**BRIEF**: Continue the passage on the proto-octomidial axiom in Lobachevsky geometry, starting right after its final sentence.

═══ SOURCE DOCUMENT ═══

# The proto-octomidial-axiom and nonstandard Lobachevsky geometry

In Euclid geometry the angle-sum of a triangle is 180 degrees. In Lobachevsky geometry the angle-sum is always less than 180 degrees

In order to make sure that a planar geometry is not empty one includes the axiom that there are two different proto-points say **o **and **e **. For the equilateral proto-triangle **o e t ** one constructs the top point** t** with the proper orientation.

In Lobachevsky geometry every equilateral triangle has an angle that depends on the length of its sides. and for every admissible angle there is a unique side length of the corresponding equilateral triangle. This means that one cannot choose just any proto-pair **o **and **e** . On the other hand one can construct right angles (90 degrees) and octomidial angles (45 degrees) . One chooses the proto-pair as a **standard** such that the corresponding equilateral proto-triangle has three angles with 45 degrees.

═══ PROVIDED DATA ═══

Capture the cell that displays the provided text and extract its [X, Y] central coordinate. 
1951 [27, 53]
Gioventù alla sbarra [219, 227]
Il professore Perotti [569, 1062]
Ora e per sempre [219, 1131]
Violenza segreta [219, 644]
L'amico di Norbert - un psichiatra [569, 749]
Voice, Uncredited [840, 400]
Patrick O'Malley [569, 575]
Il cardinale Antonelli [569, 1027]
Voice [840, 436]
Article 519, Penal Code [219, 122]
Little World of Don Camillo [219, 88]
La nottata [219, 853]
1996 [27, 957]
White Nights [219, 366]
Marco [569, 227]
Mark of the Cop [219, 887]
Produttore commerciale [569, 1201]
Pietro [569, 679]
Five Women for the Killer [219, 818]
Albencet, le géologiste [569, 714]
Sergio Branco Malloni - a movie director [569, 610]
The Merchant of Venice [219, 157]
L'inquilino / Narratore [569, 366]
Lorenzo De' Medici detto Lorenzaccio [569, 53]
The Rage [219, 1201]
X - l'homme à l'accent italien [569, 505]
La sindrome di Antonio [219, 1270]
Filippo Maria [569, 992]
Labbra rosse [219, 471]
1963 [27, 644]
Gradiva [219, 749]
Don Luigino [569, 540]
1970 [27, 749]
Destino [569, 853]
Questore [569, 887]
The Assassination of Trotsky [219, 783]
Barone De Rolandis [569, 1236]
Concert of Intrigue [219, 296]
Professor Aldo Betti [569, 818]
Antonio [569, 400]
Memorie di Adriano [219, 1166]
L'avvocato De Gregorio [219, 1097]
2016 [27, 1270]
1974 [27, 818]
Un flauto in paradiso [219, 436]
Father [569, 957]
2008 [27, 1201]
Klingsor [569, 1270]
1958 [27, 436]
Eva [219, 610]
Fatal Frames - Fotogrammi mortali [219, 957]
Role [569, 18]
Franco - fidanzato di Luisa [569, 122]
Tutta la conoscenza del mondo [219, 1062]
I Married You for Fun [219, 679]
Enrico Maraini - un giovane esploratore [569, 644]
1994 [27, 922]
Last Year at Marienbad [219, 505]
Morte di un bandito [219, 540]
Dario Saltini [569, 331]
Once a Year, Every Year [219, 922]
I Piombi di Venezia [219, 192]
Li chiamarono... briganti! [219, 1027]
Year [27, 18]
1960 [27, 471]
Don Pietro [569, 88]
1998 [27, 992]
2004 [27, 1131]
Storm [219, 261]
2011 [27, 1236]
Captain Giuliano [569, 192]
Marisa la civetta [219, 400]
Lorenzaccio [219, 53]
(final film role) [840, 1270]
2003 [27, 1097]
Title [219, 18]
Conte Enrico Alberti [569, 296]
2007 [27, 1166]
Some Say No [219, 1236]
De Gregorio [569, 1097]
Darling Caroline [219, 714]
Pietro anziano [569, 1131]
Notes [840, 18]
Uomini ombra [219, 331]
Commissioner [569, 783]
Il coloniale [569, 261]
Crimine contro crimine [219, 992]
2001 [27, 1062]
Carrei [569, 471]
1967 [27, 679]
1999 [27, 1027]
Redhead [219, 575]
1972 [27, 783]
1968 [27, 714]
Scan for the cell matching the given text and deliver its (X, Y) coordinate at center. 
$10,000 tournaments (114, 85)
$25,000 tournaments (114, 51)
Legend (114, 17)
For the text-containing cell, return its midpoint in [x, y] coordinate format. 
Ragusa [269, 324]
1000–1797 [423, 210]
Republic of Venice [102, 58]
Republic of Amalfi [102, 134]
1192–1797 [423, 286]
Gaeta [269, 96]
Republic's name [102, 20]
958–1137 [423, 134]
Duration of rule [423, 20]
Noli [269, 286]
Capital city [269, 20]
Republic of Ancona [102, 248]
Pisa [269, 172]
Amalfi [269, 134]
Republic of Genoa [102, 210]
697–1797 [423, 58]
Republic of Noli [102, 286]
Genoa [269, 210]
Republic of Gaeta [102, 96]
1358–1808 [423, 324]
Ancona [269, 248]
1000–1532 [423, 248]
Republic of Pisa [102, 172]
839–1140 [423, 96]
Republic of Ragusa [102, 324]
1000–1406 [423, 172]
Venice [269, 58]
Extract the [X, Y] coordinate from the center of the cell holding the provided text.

═══

**ANSWER TO THE PROBLEM**:
One can combine 8 equilateral proto-triangles to give an octagon, that's where the name of the following** proto-octomidial axiom** is taken from. For an understanding the syntax of the axiom with the ternary isoscition function you have to study some sections of 'Geometries of O' .

However, one is free to take another regular polygon to base Lobachevsky geometry on. Take e.g. the regular heptagon. As one cannot construct the regular heptagon in the Klein-model of Lobachevsky geometry the heptamidial Lobachevsky geometry is different from octomidial Lobachevsky geometry, it is a** nonstandard Lobachevsky geometry **. This is more than just a convention as every nonstandard Lobachevsky geometry (and there are infinitely many) contains the standard Lobachevsky geometry. This follows from Liebmann's Theorem, that one can construct a triangle from its three angles. But this is may be leading a little bit too far for the moment ...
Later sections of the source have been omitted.